Still, we really did have a lot of unforgettable, once-in-a-lifetime experiences that are hard (but not impossible!) to put a price tag on, the kind of experiences you can’t really have anywhere other than Borneo. Seeing wild orangutans, cruising down rivers and spotting pygmy elephants, visiting some of the best caves in the world, staying on an all inclusive dive rig in the middle of the Celebes Sea and being cocooned by swirling schools of jackfish at one of the world’s best dive destinations… few of those things were cheap, but neither of us would trade any of those moments just to have a bit more money in our travel fund. Indeed, I think we’d argue that those are the very moments that tend to be the highlight of most travelers’ RTW trips. Undoubtedly we could have traveled through Borneo for far less, but that would have meant experiencing far less as a result, and I’m not sure the trade off would have been worth it. We’d both love to dive Sipadan again some day, but we might pursue a more budget-friendly route next time around, which would dramatically reduce our daily costs.
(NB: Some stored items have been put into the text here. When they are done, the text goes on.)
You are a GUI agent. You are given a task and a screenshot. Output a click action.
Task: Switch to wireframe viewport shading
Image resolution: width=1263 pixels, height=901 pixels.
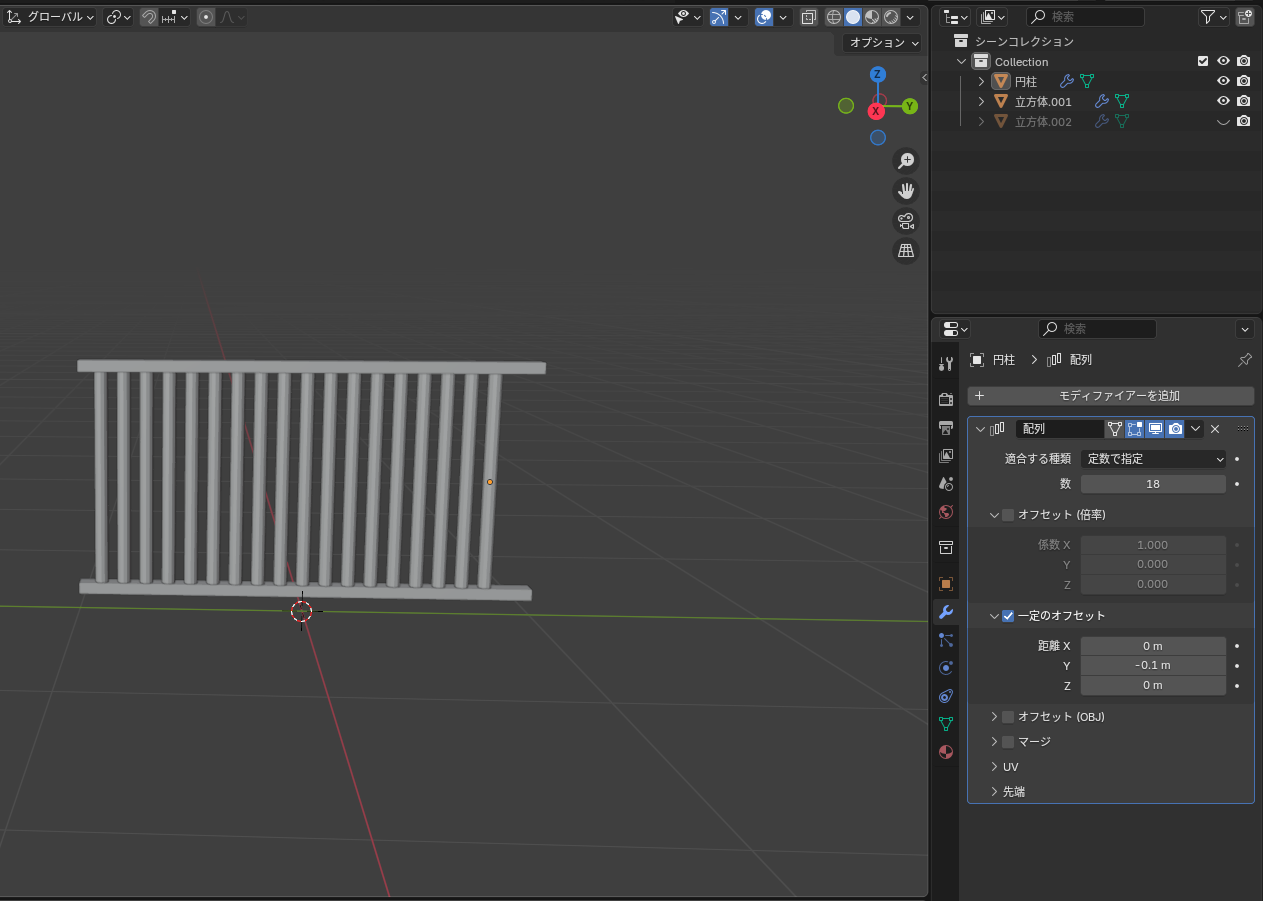[x=833, y=17]
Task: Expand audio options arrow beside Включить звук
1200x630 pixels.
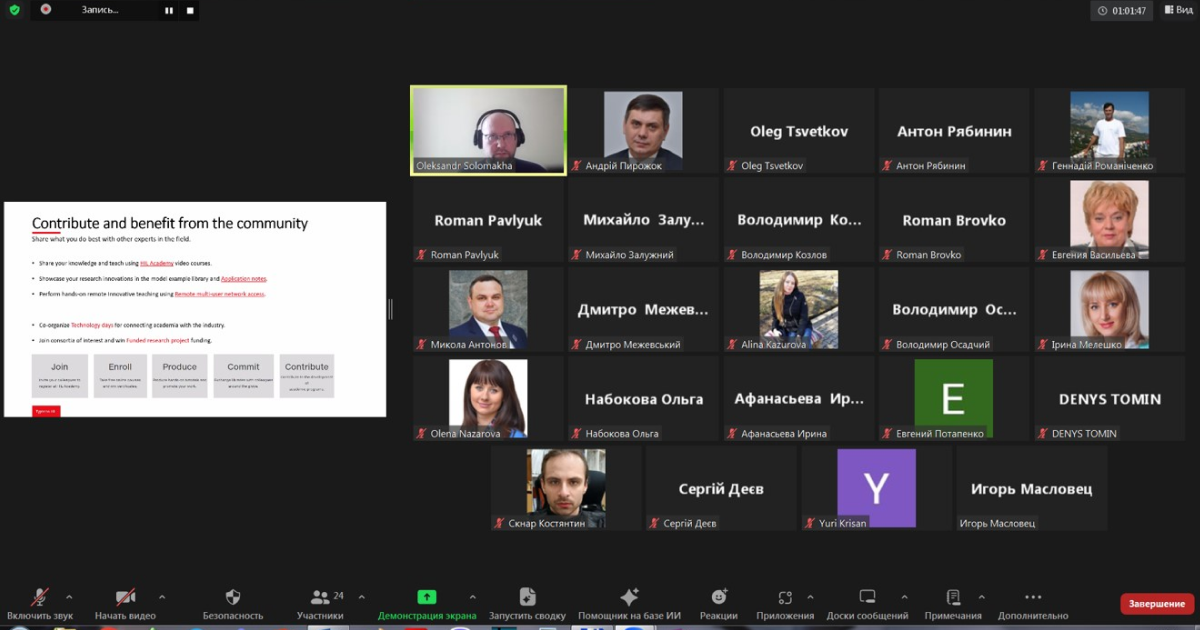Action: (x=78, y=597)
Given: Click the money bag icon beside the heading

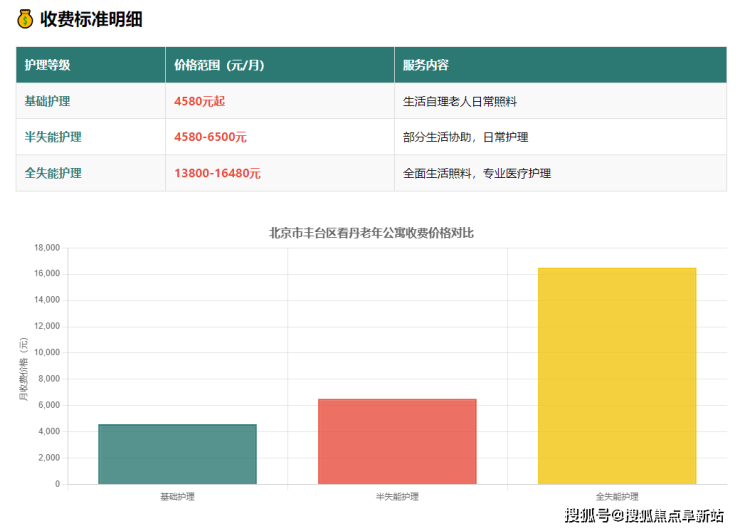Looking at the screenshot, I should click(25, 19).
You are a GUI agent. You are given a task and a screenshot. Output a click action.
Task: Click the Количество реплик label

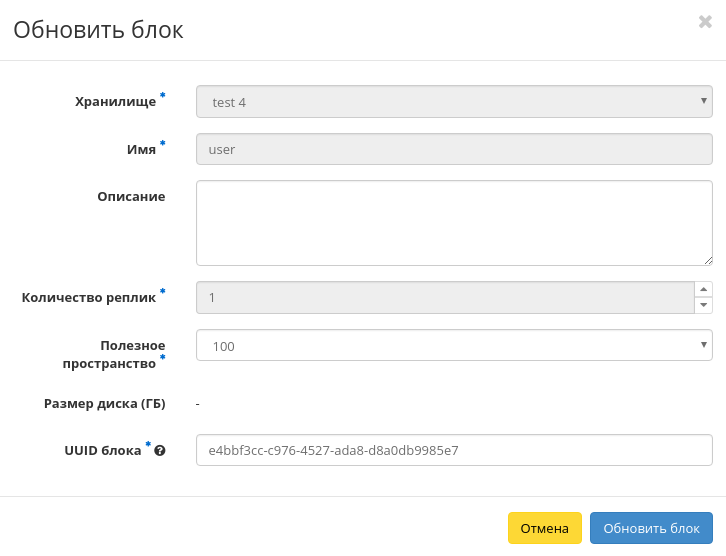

Neither of us has any regrets about the time we spent in Borneo, except we wish we had more of it! It’s probably best for the sake of our travel fund that our time was limited, but when locals laughed at us when we told them only had three weeks and informed us we’d barely have time to explore one province never mind two, they were correct. We wound up spending most of our time in Sabah province, and had to squeeze in Mulu and Kuching in Sarawak within one week. From the little we saw, we personally felt that Sarawak had more of the untamed, untouched vibe going for it and it felt more like the Borneo we had dreamed up in our heads (it’s definitely the more difficult province to travel around). We really enjoyed all of the activities we did in Sabah, but we both wished we had devoted a little more time to explore Sarawak.
The Bottom Line
So, is a trip to Borneo expensive? Probably for most people the answer will be yes; it certainly was for us. I don’t pretend that this is a destination that couldn’t be done for less money than what we spent, but then again, I wonder whether you’d really want to visit it that way.